[Saved entries]
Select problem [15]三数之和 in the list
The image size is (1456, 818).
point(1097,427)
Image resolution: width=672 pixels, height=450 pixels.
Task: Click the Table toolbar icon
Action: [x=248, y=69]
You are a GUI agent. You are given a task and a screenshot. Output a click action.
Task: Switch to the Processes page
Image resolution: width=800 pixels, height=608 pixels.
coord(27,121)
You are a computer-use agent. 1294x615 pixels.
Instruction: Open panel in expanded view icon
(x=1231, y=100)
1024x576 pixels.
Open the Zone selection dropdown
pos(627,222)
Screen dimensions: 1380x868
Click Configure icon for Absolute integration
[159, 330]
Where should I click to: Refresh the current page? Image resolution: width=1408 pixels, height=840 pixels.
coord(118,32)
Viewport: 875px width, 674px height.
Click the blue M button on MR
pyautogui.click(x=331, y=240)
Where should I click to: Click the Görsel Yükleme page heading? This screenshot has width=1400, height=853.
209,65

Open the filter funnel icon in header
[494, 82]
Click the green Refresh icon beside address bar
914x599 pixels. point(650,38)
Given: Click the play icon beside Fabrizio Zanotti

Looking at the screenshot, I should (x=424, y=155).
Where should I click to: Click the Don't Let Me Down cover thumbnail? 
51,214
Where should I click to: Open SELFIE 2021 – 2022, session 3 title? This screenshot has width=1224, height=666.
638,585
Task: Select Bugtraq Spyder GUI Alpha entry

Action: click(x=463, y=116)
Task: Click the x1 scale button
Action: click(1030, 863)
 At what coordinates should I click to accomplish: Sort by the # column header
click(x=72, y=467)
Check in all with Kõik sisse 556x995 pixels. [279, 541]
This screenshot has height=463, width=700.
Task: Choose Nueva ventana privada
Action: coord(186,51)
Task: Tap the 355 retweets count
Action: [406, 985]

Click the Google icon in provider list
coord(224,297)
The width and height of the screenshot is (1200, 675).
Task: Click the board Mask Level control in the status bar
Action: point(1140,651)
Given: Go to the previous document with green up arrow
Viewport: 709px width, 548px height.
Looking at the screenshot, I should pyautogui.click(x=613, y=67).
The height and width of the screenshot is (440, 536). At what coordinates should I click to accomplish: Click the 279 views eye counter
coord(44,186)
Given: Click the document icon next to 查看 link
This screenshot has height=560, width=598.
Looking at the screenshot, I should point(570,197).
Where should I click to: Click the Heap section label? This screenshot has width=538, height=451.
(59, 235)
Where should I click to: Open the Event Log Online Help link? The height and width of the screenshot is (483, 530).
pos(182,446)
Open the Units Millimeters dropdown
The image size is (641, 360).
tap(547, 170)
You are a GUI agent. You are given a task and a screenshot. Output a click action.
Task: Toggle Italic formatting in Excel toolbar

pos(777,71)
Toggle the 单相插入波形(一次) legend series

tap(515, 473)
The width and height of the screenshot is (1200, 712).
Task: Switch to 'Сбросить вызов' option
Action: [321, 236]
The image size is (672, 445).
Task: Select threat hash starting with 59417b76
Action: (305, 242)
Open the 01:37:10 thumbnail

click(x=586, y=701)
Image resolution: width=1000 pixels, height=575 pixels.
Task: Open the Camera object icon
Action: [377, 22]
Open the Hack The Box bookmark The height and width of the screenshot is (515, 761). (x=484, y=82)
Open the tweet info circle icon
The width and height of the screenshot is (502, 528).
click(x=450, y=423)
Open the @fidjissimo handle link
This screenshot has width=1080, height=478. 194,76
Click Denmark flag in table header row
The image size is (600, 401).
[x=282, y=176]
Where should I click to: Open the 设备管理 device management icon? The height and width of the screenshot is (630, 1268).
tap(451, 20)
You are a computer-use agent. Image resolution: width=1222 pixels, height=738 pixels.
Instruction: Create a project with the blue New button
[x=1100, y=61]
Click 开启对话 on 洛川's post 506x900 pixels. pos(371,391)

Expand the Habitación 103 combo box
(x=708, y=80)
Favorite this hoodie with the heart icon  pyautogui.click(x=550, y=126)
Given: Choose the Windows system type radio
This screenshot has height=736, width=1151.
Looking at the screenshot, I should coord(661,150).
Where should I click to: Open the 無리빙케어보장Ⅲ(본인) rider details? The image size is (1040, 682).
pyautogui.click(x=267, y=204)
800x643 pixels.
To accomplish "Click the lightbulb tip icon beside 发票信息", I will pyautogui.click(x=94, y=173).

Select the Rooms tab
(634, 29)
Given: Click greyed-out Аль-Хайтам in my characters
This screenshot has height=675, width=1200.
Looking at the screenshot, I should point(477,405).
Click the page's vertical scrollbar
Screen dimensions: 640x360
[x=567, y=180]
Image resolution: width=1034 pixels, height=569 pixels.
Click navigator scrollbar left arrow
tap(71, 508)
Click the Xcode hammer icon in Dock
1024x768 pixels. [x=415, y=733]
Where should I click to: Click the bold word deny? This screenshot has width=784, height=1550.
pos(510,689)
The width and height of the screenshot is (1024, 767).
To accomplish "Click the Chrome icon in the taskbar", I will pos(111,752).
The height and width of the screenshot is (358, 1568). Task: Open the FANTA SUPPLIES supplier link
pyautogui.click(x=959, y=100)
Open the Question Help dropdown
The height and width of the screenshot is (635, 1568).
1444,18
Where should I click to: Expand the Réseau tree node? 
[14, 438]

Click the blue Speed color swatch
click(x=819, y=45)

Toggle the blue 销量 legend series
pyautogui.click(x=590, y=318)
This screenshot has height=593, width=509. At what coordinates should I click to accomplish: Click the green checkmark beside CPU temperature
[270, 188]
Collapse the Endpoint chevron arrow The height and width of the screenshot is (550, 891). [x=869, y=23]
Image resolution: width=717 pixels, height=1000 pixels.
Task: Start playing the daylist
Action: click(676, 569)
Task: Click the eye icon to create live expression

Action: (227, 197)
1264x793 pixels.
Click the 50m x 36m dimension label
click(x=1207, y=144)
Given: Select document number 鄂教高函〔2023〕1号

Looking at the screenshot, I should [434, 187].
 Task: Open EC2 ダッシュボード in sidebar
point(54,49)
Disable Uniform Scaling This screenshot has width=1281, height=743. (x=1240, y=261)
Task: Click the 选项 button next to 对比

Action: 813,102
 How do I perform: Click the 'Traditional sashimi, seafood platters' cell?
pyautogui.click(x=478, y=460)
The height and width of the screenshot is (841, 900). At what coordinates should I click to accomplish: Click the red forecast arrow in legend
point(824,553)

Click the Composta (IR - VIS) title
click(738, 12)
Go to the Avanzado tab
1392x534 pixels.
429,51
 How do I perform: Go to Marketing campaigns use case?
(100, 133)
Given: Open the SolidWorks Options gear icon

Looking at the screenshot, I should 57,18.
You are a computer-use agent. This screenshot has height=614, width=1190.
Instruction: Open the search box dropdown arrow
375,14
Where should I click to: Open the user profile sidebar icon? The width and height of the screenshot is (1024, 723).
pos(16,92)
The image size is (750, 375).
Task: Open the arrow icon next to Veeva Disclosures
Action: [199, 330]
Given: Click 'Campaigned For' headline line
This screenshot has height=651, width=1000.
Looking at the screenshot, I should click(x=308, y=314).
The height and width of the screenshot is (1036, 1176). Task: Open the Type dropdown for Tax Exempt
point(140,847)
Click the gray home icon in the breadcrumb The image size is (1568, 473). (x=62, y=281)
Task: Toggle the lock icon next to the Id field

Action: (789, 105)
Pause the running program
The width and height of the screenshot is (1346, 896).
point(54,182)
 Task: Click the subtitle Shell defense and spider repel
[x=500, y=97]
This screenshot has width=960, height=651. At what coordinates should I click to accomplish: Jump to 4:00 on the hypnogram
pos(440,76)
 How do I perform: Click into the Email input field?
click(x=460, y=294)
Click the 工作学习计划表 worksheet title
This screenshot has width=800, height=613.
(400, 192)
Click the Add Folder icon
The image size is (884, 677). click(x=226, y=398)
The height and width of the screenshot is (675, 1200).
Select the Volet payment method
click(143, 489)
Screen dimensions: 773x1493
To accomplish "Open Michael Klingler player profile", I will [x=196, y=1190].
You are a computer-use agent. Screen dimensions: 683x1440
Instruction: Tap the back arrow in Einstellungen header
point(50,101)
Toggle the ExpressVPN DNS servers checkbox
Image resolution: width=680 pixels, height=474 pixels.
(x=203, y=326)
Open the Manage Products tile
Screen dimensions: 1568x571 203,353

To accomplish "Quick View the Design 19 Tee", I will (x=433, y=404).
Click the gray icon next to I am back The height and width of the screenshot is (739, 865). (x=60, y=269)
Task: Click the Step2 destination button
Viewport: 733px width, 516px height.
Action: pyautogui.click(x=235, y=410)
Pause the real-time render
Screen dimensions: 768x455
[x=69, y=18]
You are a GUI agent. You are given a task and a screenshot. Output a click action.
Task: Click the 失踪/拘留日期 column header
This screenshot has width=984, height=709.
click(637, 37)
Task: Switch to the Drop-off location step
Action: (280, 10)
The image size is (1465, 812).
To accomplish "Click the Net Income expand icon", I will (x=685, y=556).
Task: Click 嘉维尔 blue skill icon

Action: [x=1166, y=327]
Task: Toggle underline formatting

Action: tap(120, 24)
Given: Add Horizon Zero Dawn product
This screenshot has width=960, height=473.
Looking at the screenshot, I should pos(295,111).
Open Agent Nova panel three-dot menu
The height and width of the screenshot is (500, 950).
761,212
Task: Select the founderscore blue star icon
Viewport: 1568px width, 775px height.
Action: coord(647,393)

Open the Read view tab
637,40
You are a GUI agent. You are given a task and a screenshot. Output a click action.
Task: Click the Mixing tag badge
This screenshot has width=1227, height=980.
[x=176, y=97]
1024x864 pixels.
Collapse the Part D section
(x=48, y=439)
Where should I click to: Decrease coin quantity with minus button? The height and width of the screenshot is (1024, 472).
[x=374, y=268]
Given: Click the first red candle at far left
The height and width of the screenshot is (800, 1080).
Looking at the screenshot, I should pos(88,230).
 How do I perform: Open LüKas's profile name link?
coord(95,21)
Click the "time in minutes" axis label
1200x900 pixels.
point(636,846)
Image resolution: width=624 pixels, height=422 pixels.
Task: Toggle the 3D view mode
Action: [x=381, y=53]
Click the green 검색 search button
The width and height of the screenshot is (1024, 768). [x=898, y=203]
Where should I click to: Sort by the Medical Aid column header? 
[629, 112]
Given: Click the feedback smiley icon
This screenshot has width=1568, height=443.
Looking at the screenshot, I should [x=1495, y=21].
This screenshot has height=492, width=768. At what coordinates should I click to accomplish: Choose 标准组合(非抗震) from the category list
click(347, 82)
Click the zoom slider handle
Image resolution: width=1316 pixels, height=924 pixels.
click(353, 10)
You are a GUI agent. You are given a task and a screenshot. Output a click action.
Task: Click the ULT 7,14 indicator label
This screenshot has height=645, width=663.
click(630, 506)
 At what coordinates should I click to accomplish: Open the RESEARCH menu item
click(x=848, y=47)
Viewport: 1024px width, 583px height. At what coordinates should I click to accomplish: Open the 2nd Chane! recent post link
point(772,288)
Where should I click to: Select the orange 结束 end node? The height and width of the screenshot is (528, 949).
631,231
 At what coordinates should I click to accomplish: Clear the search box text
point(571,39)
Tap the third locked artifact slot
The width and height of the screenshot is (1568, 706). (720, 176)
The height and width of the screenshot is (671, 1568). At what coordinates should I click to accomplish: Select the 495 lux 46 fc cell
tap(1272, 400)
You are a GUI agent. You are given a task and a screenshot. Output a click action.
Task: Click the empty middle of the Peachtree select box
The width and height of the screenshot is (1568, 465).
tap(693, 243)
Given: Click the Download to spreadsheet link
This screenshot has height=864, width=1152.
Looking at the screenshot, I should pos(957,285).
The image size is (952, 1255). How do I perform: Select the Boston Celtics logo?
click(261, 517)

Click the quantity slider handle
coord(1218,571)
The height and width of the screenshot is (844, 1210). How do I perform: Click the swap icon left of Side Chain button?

* **Work task**: What is the number of lines above that contain "computer"? Answer with that number only.

* **Output below**: 4